Thanks for the feedback. I tried it and indeed this seems to work on a restore. However if the storage pool is different than the backup you cant use it. (because of naming) Whe can not rename a storage id. I did find a post how to do this in lxd. But for incus this does not work. Any advise on this?
LXD internally uses an SQLite database to store its configuration, so we can always fall back to tampering with its DB manually. This is a bit dangerous, but it seems we have to do it anyway…
$ lxd sql global "UPDATE storage_pools_config SET value='zroot/crypt/var/lib/lxc';"
Rows affected: 3
Note: Please add a WHERE clause to narrow down the records you wish to update if you have multiple storage configurations!
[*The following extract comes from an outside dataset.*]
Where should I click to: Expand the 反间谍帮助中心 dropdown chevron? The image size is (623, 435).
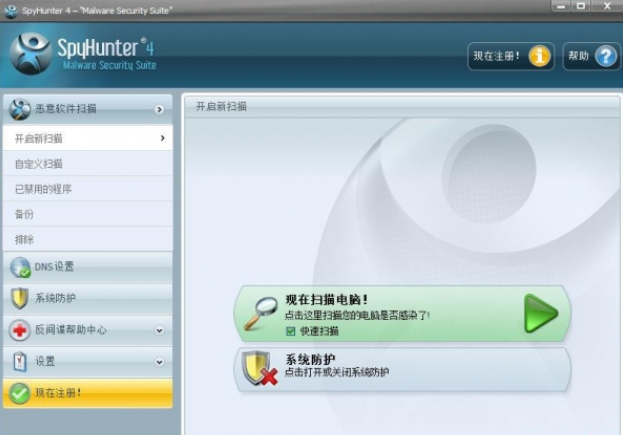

I don’t need one because I only have the default storage configured.
In a minute, the storage should become available again:
$ lxc storage list
+---------+--------+-------------------------+-------------+---------+---------+
| NAME | DRIVER | SOURCE | DESCRIPTION | USED BY | STATE |
+---------+--------+-------------------------+-------------+---------+---------+
| default | zfs | zroot/crypt/var/lib/lxc | | 6 | CREATED |
+---------+--------+-------------------------+-------------+---------+---------+
Yeah, all the /var/lib/incus/security/ stuff is generated by Incus when the instance starts based on the instance configuration (its devices, config keys, …).